Well, dear readers, I just finished reading the book in the title line. I read it as part of my preliminary dissertation research as it deals with similar issues. I must say, I was a bit disappointed. He is a big name and all that. But it was a little book. Basically, I think the book suffered from two deficiencies. First, that he did not give his own
determinatio but instead rejected the views of "classical theism" (simplicity...I bet our energetic easterners are right on board with him here, and perhaps through much of this little volume), nominalism, and the views of Descartes. Now, it was one of the Marquette Aquinas lectures so perhaps he had no space, and was contenting himself with an apophatic method. He said in the beginning that his view was that God had a nature, but was not identical to it.
My second complaint, and I think an actually philosophical one, is that he did not distinguish between divine simplicity and divine unity.
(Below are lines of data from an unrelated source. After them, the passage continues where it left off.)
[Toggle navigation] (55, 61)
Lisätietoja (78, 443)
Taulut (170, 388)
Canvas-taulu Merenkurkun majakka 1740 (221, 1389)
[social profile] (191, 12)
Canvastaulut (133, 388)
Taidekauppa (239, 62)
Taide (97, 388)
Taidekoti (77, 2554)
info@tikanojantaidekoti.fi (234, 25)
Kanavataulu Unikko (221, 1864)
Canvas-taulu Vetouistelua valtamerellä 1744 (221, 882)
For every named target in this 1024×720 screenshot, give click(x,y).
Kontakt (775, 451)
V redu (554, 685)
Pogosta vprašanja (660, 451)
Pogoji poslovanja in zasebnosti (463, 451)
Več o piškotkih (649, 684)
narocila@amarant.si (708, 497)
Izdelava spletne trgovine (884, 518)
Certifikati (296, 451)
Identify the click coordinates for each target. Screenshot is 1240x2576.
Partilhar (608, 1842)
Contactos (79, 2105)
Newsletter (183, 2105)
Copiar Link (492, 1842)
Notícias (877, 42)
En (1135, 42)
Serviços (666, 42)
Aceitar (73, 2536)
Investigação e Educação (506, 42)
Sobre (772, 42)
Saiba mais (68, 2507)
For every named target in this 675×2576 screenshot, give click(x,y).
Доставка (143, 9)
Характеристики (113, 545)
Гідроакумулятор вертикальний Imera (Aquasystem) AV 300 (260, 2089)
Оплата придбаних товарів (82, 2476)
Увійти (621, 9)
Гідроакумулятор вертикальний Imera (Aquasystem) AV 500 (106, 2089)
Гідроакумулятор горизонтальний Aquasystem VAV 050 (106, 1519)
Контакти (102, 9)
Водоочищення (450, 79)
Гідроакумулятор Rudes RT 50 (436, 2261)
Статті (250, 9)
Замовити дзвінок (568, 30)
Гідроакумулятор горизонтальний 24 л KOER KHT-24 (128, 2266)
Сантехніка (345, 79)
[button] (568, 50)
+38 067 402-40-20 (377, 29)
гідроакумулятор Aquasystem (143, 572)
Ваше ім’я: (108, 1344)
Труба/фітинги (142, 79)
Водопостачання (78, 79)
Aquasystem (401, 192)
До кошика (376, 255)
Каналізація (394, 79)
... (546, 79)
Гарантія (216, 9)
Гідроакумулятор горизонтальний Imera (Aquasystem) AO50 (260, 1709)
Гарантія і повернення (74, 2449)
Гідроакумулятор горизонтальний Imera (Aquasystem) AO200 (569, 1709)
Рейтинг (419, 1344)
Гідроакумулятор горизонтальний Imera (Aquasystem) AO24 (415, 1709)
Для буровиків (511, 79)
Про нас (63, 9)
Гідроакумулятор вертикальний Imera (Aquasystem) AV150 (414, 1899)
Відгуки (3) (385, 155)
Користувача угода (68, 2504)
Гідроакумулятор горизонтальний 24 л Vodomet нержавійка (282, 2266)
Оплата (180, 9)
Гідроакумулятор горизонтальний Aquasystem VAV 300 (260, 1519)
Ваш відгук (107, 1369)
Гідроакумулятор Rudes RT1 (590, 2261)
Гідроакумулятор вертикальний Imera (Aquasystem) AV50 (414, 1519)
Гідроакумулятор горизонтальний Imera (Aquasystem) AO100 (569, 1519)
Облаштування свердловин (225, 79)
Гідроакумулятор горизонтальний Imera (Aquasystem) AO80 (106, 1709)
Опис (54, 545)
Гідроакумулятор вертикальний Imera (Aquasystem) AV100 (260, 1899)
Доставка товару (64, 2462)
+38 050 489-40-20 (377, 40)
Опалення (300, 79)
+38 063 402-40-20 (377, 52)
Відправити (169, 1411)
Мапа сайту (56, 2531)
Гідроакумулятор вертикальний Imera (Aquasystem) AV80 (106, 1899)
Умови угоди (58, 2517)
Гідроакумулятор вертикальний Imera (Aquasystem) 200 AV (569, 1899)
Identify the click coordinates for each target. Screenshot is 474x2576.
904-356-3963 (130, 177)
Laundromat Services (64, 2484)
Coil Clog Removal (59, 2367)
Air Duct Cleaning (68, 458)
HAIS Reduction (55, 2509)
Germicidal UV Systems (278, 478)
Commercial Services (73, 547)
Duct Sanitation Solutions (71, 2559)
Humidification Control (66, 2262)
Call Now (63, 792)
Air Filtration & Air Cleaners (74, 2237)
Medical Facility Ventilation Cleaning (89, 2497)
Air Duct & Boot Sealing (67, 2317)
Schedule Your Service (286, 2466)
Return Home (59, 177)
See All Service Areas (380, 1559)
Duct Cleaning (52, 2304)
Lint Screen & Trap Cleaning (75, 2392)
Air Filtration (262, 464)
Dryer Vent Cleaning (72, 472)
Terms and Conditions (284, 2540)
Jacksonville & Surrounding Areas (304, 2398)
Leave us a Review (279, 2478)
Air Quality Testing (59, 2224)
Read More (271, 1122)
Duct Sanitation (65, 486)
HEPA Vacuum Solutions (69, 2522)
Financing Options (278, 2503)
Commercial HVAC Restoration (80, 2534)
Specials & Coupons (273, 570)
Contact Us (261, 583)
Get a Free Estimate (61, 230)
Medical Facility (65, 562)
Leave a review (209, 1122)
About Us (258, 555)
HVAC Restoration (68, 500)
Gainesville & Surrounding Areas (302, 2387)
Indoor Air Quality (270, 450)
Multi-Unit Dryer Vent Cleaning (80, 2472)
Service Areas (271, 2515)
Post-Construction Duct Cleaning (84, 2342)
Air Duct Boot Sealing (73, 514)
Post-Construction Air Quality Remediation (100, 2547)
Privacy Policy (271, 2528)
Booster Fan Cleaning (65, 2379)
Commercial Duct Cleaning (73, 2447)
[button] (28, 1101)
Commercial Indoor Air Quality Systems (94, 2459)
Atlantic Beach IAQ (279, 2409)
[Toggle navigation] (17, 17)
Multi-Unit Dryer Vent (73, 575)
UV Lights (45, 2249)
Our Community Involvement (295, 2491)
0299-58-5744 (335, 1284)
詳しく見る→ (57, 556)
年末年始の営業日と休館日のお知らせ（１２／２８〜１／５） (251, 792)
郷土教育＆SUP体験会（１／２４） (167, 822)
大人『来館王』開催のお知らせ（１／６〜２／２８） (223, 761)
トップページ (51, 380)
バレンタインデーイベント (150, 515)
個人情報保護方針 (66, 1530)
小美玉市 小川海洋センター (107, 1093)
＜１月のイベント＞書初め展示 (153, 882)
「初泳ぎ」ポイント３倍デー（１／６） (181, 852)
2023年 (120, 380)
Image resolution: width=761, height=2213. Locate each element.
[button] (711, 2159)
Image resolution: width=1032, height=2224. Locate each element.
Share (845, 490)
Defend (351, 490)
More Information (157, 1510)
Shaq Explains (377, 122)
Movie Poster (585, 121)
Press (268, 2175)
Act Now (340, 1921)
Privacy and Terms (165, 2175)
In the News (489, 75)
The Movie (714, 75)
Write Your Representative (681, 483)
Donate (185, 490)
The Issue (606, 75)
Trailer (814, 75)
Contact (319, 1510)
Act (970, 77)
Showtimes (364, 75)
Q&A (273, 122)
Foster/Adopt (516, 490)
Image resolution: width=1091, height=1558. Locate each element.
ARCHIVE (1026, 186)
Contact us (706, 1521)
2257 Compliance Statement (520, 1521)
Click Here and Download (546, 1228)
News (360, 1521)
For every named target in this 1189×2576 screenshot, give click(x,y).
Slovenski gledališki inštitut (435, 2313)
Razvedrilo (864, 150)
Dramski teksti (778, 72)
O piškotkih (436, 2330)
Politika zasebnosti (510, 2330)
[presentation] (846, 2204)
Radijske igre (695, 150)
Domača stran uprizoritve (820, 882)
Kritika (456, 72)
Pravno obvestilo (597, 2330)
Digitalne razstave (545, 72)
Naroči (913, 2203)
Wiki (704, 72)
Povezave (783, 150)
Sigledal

Catholics are bound to hold divine simplicity by conciliar decree (i'm assuming this one...I can't name the council off hand); But Christians, Jews, and Muslims all are bound by the
Shema, "Hear o Israel, the Lord your God is One". So God is one, but not simple. So what then is the distinction between simplicity and unity. Are God and his nature distinguised as res and res, as the scholastics would say? He rejected divine simplicity by giving a heavy-handed description of Aquinas' views on the subject from the Summa, that God isn't composed of substance and accident or potency and act, etc., and analyzed the view that God and his essence, properties and whatnot are all one without mentioning at all the famous (and confusing) dicta of St. Thomas that they are one but with some distinction founded in reality. Fine. But if we grant his refutation of Thomas, the question still remains: If God is not identical to his nature, how are they distinguished?
A further, minor complaint: In his description of Aquinas' views, he gave only a few brief quotes of his arguments. But Descartes got page and after page of quotation, and to top it off, they weren't arguments at all, only assertions Descartes made while writing letters that the truth of eternal truths is contingent on an act of divine will. Furthermore, he assumed that Descartes also rejected divine simplicity, and without any quotation to back it up. Yet Descartes was Catholic, and probably bound by the same councils as the rest of us Catholics who care about such things. I don't recall ever seeing Descartes talk about divine simplicity, but I have seen him go out of his way to detail how his philosophy can be applied to the Eucharistic mystery without heresy, so he clearly was concerned with keeping his views within Catholic orthodoxy. But perhaps someone will just say that was because he feared persecution; I suppose the only way to disprove that is ask Descartes himself in the beatific vision. No good.
All in all, an interesting and stimulating read. I'll probably read it again in the near future, just to make sure I followed all of it.